■ Material shown ■

_ _ _

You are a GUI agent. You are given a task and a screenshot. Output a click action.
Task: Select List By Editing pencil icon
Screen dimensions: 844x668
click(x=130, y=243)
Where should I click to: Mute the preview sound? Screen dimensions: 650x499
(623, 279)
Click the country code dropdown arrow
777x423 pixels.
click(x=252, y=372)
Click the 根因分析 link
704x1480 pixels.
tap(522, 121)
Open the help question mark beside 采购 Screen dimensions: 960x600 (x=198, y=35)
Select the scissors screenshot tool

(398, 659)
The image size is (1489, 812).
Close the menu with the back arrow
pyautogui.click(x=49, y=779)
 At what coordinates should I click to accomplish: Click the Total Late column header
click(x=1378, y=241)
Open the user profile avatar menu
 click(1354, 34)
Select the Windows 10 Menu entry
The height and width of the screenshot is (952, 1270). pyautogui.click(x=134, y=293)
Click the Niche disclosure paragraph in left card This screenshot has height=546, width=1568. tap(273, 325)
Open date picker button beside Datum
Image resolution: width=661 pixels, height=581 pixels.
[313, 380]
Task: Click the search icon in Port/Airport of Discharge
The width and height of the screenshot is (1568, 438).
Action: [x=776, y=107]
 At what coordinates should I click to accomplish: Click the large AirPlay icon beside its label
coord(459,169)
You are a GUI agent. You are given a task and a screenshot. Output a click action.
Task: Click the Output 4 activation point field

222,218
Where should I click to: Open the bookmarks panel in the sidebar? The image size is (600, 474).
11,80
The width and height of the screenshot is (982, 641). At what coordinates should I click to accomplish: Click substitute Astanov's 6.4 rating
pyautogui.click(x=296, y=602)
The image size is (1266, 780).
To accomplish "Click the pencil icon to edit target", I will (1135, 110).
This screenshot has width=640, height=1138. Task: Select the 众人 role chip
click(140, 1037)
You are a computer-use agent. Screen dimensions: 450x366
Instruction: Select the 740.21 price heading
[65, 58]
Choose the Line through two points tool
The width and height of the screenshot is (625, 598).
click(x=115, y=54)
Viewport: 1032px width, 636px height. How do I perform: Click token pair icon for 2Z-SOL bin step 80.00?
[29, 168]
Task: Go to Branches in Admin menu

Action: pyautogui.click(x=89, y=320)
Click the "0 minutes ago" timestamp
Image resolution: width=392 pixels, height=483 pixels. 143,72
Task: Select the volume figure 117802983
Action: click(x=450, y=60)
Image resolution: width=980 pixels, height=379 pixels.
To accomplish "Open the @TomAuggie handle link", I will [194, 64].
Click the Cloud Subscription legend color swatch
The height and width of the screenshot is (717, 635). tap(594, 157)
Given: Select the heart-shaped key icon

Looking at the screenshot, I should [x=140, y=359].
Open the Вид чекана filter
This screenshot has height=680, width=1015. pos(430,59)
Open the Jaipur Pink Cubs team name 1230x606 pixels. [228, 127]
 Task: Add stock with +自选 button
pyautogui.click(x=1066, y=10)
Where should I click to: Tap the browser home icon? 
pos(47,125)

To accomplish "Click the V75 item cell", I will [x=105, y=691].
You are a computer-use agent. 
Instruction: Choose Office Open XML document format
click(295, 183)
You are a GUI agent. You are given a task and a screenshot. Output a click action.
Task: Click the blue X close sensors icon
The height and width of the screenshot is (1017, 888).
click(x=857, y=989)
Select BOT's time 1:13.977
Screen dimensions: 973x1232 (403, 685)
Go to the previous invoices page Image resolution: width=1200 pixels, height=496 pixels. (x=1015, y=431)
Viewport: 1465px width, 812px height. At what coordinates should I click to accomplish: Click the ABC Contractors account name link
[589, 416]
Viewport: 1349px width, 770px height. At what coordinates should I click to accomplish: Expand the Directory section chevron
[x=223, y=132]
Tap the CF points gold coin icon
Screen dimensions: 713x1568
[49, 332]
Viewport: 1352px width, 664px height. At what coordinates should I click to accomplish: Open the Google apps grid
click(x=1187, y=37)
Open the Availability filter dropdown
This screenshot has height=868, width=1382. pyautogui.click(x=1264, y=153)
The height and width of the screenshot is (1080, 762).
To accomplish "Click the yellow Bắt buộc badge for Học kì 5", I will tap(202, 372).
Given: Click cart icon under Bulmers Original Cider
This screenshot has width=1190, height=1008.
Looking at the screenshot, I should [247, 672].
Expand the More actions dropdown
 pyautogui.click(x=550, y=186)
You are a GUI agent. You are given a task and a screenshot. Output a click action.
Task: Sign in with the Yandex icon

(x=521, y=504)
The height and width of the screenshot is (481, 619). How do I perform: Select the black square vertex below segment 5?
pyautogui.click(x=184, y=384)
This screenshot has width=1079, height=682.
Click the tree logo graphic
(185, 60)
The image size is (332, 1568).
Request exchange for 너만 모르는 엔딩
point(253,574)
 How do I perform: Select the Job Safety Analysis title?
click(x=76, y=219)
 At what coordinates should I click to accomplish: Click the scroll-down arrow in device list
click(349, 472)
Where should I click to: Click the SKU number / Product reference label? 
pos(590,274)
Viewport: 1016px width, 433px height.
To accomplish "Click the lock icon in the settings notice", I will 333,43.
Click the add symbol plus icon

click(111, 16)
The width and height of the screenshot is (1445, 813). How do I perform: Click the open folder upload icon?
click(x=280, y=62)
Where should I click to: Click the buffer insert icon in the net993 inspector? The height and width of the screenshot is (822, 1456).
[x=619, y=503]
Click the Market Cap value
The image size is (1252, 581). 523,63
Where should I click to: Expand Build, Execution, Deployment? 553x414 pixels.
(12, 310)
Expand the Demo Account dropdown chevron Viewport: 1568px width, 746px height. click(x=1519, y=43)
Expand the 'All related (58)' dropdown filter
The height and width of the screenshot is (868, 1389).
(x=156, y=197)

_ _ _

■ Problem to solve ■
Transcribe the whole listing word for word.

■ Solution for this task ■
You are a GUI agent. You are given a task and a screenshot. Output a click action.
Task: Select List By Editing pencil icon
Screen dimensions: 844x668
click(x=130, y=243)
Where should I click to: Mute the preview sound? Screen dimensions: 650x499
(623, 279)
Click the country code dropdown arrow
777x423 pixels.
click(x=252, y=372)
Click the 根因分析 link
704x1480 pixels.
tap(522, 121)
Open the help question mark beside 采购 Screen dimensions: 960x600 (x=198, y=35)
Select the scissors screenshot tool

(398, 659)
The image size is (1489, 812).
Close the menu with the back arrow
pyautogui.click(x=49, y=779)
 At what coordinates should I click to accomplish: Click the Total Late column header
click(x=1378, y=241)
Open the user profile avatar menu
 click(1354, 34)
Select the Windows 10 Menu entry
The height and width of the screenshot is (952, 1270). pyautogui.click(x=134, y=293)
Click the Niche disclosure paragraph in left card This screenshot has height=546, width=1568. tap(273, 325)
Open date picker button beside Datum
Image resolution: width=661 pixels, height=581 pixels.
[313, 380]
Task: Click the search icon in Port/Airport of Discharge
The width and height of the screenshot is (1568, 438).
Action: [x=776, y=107]
 At what coordinates should I click to accomplish: Click the large AirPlay icon beside its label
coord(459,169)
You are a GUI agent. You are given a task and a screenshot. Output a click action.
Task: Click the Output 4 activation point field

222,218
Where should I click to: Open the bookmarks panel in the sidebar? The image size is (600, 474).
11,80
The width and height of the screenshot is (982, 641). At what coordinates should I click to accomplish: Click substitute Astanov's 6.4 rating
pyautogui.click(x=296, y=602)
The image size is (1266, 780).
To accomplish "Click the pencil icon to edit target", I will (1135, 110).
This screenshot has width=640, height=1138. Task: Select the 众人 role chip
click(140, 1037)
You are a computer-use agent. Screen dimensions: 450x366
Instruction: Select the 740.21 price heading
[65, 58]
Choose the Line through two points tool
The width and height of the screenshot is (625, 598).
click(x=115, y=54)
Viewport: 1032px width, 636px height. How do I perform: Click token pair icon for 2Z-SOL bin step 80.00?
[29, 168]
Task: Go to Branches in Admin menu

Action: pyautogui.click(x=89, y=320)
Click the "0 minutes ago" timestamp
Image resolution: width=392 pixels, height=483 pixels. 143,72
Task: Select the volume figure 117802983
Action: click(x=450, y=60)
Image resolution: width=980 pixels, height=379 pixels.
To accomplish "Open the @TomAuggie handle link", I will [194, 64].
Click the Cloud Subscription legend color swatch
The height and width of the screenshot is (717, 635). tap(594, 157)
Given: Select the heart-shaped key icon

Looking at the screenshot, I should [x=140, y=359].
Open the Вид чекана filter
This screenshot has height=680, width=1015. pos(430,59)
Open the Jaipur Pink Cubs team name 1230x606 pixels. [228, 127]
 Task: Add stock with +自选 button
pyautogui.click(x=1066, y=10)
Where should I click to: Tap the browser home icon? 
pos(47,125)

To accomplish "Click the V75 item cell", I will [x=105, y=691].
You are a computer-use agent. 
Instruction: Choose Office Open XML document format
click(295, 183)
You are a GUI agent. You are given a task and a screenshot. Output a click action.
Task: Click the blue X close sensors icon
The height and width of the screenshot is (1017, 888).
click(x=857, y=989)
Select BOT's time 1:13.977
Screen dimensions: 973x1232 (403, 685)
Go to the previous invoices page Image resolution: width=1200 pixels, height=496 pixels. (x=1015, y=431)
Viewport: 1465px width, 812px height. At what coordinates should I click to accomplish: Click the ABC Contractors account name link
[589, 416]
Viewport: 1349px width, 770px height. At what coordinates should I click to accomplish: Expand the Directory section chevron
[x=223, y=132]
Tap the CF points gold coin icon
Screen dimensions: 713x1568
[49, 332]
Viewport: 1352px width, 664px height. At what coordinates should I click to accomplish: Open the Google apps grid
click(x=1187, y=37)
Open the Availability filter dropdown
This screenshot has height=868, width=1382. pyautogui.click(x=1264, y=153)
The height and width of the screenshot is (1080, 762).
To accomplish "Click the yellow Bắt buộc badge for Học kì 5", I will tap(202, 372).
Given: Click cart icon under Bulmers Original Cider
This screenshot has width=1190, height=1008.
Looking at the screenshot, I should [247, 672].
Expand the More actions dropdown
 pyautogui.click(x=550, y=186)
You are a GUI agent. You are given a task and a screenshot. Output a click action.
Task: Sign in with the Yandex icon

(x=521, y=504)
The height and width of the screenshot is (481, 619). How do I perform: Select the black square vertex below segment 5?
pyautogui.click(x=184, y=384)
This screenshot has width=1079, height=682.
Click the tree logo graphic
(185, 60)
The image size is (332, 1568).
Request exchange for 너만 모르는 엔딩
point(253,574)
 How do I perform: Select the Job Safety Analysis title?
click(x=76, y=219)
 At what coordinates should I click to accomplish: Click the scroll-down arrow in device list
click(349, 472)
Where should I click to: Click the SKU number / Product reference label? 
pos(590,274)
Viewport: 1016px width, 433px height.
To accomplish "Click the lock icon in the settings notice", I will 333,43.
Click the add symbol plus icon

click(111, 16)
The width and height of the screenshot is (1445, 813). How do I perform: Click the open folder upload icon?
click(x=280, y=62)
Where should I click to: Click the buffer insert icon in the net993 inspector? The height and width of the screenshot is (822, 1456).
[x=619, y=503]
Click the Market Cap value
The image size is (1252, 581). 523,63
Where should I click to: Expand Build, Execution, Deployment? 553x414 pixels.
(12, 310)
Expand the Demo Account dropdown chevron Viewport: 1568px width, 746px height. click(x=1519, y=43)
Expand the 'All related (58)' dropdown filter
The height and width of the screenshot is (868, 1389).
(x=156, y=197)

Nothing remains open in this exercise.